For Smoot Carter III ’04, confidence and self-belief — both derived from the support of caring teachers and mentors — have been key to his success.
To recognize those who supported him, both as a student and in his business career, Smoot and his wife, Meagan, have made a significant gift to support the restoration of the Walker Building and the Academic Development Center, located in the Dunnington Reading Room on the B Dorm level. In September, the ADC was dedicated as the Smoot Center for Academic Development with boys, his family, and the board of trustees in attendance.
“When I was in college, I felt like the Center for Student Athletes was really helpful for me with mentoring and coaching, and at Woodberry it was the Academic Development Center,” he said. “Sometimes you can’t achieve academic excellence on your own, so helping boys get help on the path to college is my goal.”
Smoot came to Woodberry from Northern Virginia and left after his fifth-form year to attend a high school closer to home. He attended Louisiana State University, where he was a decathlete on the track and field team. Smoot then earned a master’s degree from Yale Divinity School. His father, Smoot Carter, Jr., is a 1974 Woodberry graduate and his brother, Ryan, is a member of the class of 2002.

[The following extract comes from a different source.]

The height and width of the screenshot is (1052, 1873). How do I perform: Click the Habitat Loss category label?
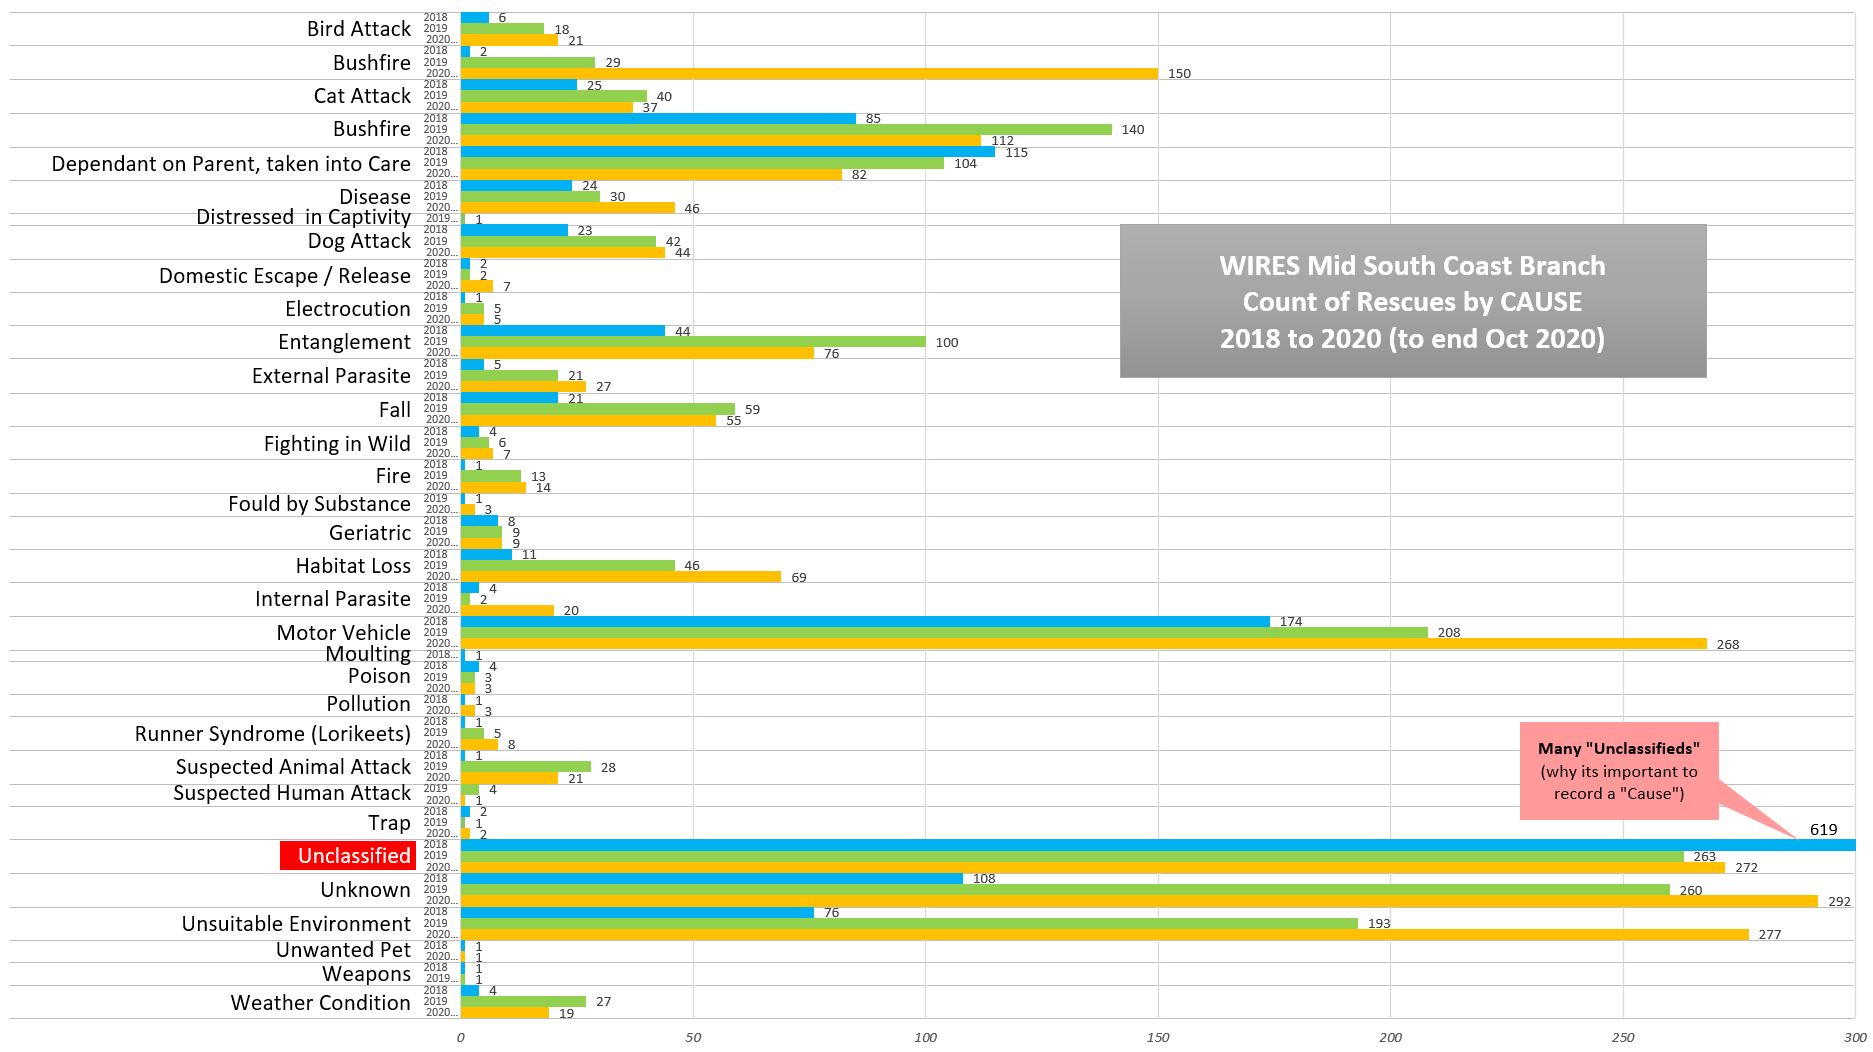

Smoot Jr.’s father, Smoot Carter, Sr., died of a heart attack when Smoot Jr. was thirteen years old, shortly before he started at Woodberry. The family credits faculty members like Travis Tysinger ’62, Smoot Jr.’s advisor, with providing stability during a difficult time. “Woodberry really raised my dad after my grandfather died,” Smoot said.
Today Smoot and Meagan live in Dallas, where he serves as head of private markets for Elevation Securities. He works with founders and other employees of startups who are looking to sell shares of their company before it has completed an initial public offering and begun trading on a stock exchange. As startups have raised more venture capital funding in recent years and remained privately held for longer periods of time, the business has grown. Today Smoot leads a team with offices in Dallas, San Francisco, and Charlotte.
He was introduced to the world of startups while working with Atlantic Bridge, an organization that hosts financial roundtable discussions for British and American business leaders. Many of the participants he met became future clients, including some, he ruefully admits, who attended Episcopal High School. He also connected with Woodberry alumni who are active in the startup or venture capital community, including Charlie Lucas ’80, Joe Lucas ’81, Kevin Phillips ’06, and Trace Smith ’06.
He also continues to value the mentorship he received from Woodberry faculty, both as a student and afterward. Smoot forged a close relationship with Dennis Campbell, who served as Woodberry’s headmaster from 1997 to 2014.
“Every time I talk to Dennis, he has a thoughtful message for me,” Smoot said. “I really value the way he combines his faith with his work in education and the long-term connection we’ve had.”
Smoot’s success in business has enabled him and Meagan to start a donor-advised fund and give back to Woodberry, a community he feels did much for him, his brother, and his father. He hopes his gift to support the ADC and the Walker Building restoration will enable other Woodberry boys to benefit from the same support he received.